Texture synthesis fascinates me. Particularly 3D texture synthesis because as opposed to 2D texture synthesis, there isn’t a simple alternative to capturing data. To obtain two dimensional texture data we can simply use a camera. Three dimensional texture data offers no such short-cut.
Most approaches to synthesizing textures can be divided into two types: Parametric and non-parametric. In short, the parametric approach tries to create a mathematical model based on some input (texture exemplar) and then using this mathematical model to create new synthesized textures. Non-parametric is quite a wide term, but these approaches often boils down to short cutting the mathematical model creation step and instead stitch together new textures by re-using data directly from the initial input (texture exemplar).
Publication and resources
- Anisotropic 3D texture synthesis with application to volume rendering
Lasse Farnung Laursen, Bjarne Kjær Ersbøll, Jakob Andreas Bærentzen, in WSCG ’11: Winter School of Computer Graphics 2011, pp. 49-57
Local PDF | Published PDF
- Improving texture optimization with application to visualizing meat products
Line Clemmensen, Lasse Farnung Laursen, in Scandinavian Workshop on Imaging Food Quality 2011, pp. 81-86
Local PDF | Published PDF
- Automatic Quality Measurement and Parameter Selection for Example-based Texture Synthesis
Lasse Farnung Laursen, Line Clemmensen, Jakob Andreas Bærentzen, Takeo Igarashi, Bjarne Kjær Ersbøll, as internal publication 2012
- Synthesis code created from scratch in C++.

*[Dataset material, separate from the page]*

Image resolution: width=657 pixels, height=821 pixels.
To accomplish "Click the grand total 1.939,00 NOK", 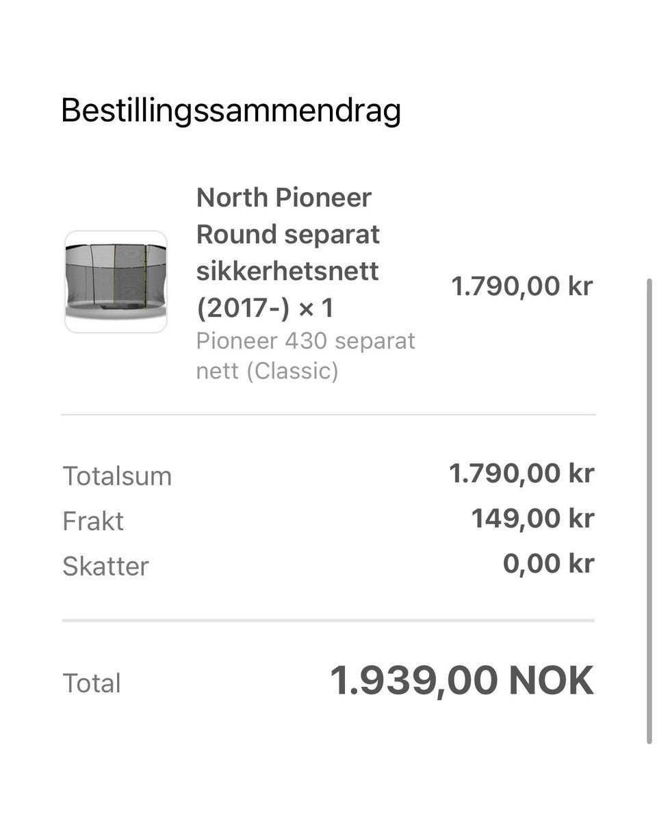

- Currently unreleased, as it’d need some serious polish. Maybe if there’s enough interest.
- Integral part of Virtual Cuts project.
- Conference and workshop publication
Foundation and goals
The work featured in this project is heavily based on the research done by Kopf and his fellows. They generate some impressive looking 3D textures in their publication surpassing – at the time – all other contemporary efforts. Their method works with the base assumption that the inside of the texture resembles the outside to some degree. An advanced algorithm is applied which starts with a random set of samples from the original texture, and iteratively improves upon it until it matches more complete parts of the original texture. The videos below show this iterative process in action.
A part of my Ph.D thesis concerned improving the visual quality of a real-time volumetric rendering of pig CT-scanned data. Texturing volume is significantly simplified when the applied texture is 3D, as opposed to 2D.

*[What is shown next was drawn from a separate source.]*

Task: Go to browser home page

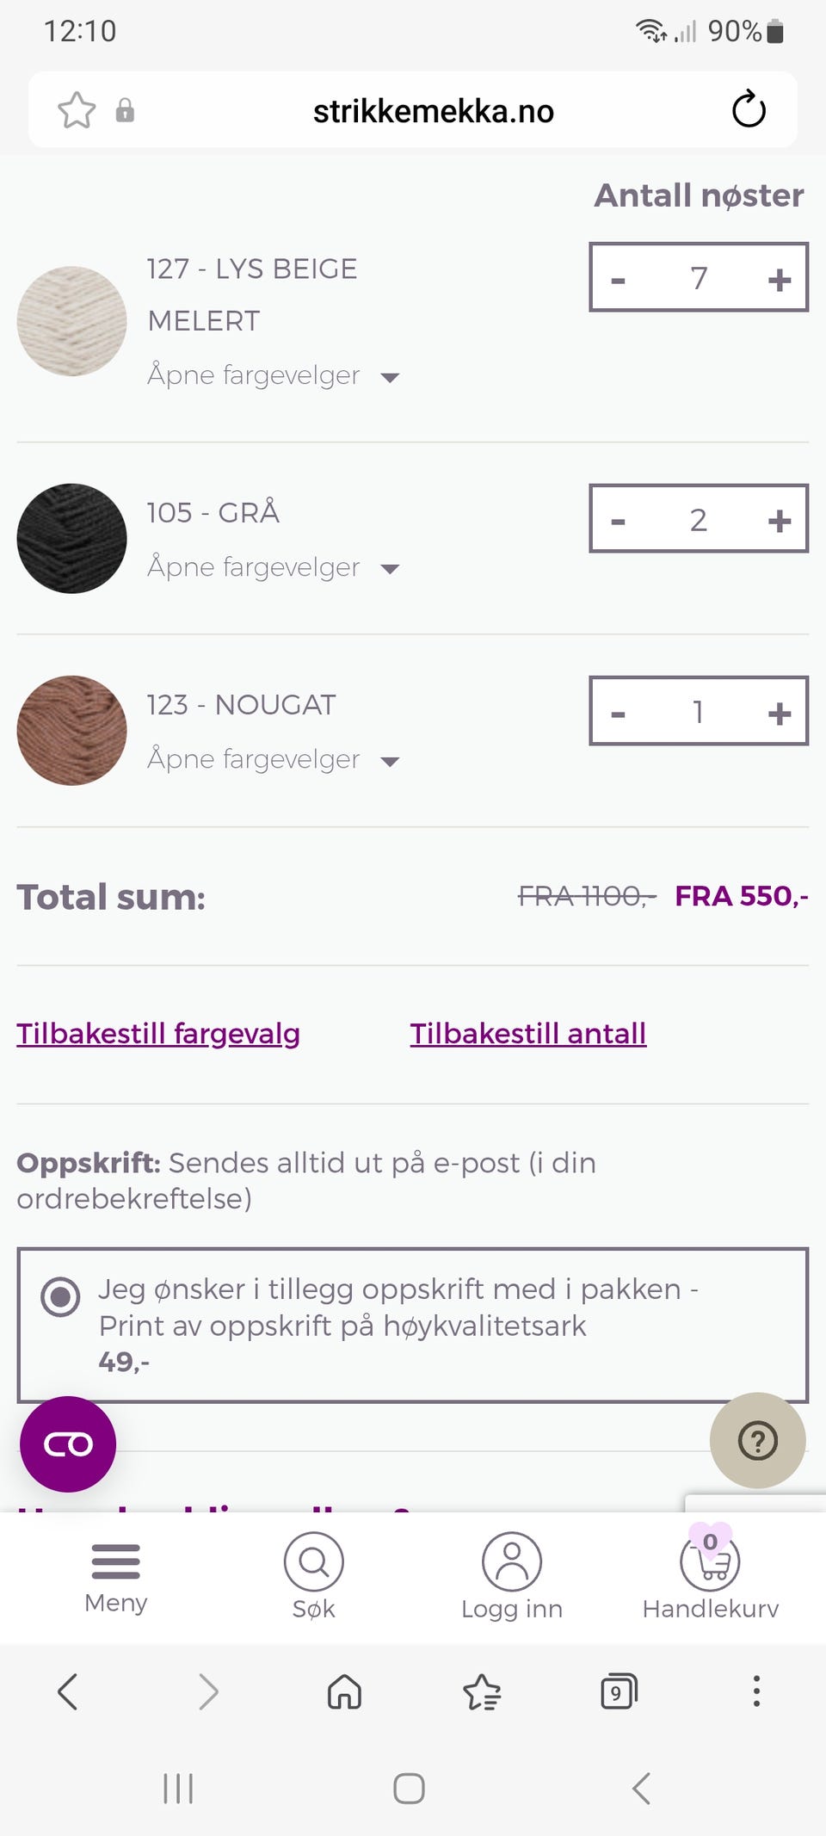Action: [344, 1691]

Texturing CT-scanned pig data generally requires three types of tissue to be represented: bone, meat and fat. Actual pig tissue consists of various intermediate tissue types in between meat and fat. Rather than explicitly providing more connective tissue textures, we found that blending two the meat and fat tissues to be sufficient for our needs.
Our research concentrated on using the method devised by Kopf et al. to create anisotropic textures, since pig tissue isn’t particularly uniform. The culmination of our work was published in SCCG ’12 and can be downloaded a link above.
Automating detection of optimal synthesis parameters
Texture synthesis involves numerous parameters. We conducted a series of experiments attempting to semi-automate the detection of optimal settings for these synthesis parameters. We found that various textures would only generate the stellar results in Kopf et al.’s work when specific setting were applied. Our approach can help determine the optimal settings with number of textures, but doesn’t work reliably across the board. The work is thoroughly discussed in our internal technical report which can be downloaded via a link above.
In an effort to improve upon the texture synthesis method, we applied the much faster PatchMatch algorithm and conducted a series of empirical studies. Unfortunately, as the videos show below, the PatchMatch algorithm results in textures that fail to properly recreate the rich diversity of the original texture. Although it might work as an intermediary step in the algorithm, substituting out the complete series of iterations results in unsatisfactory results.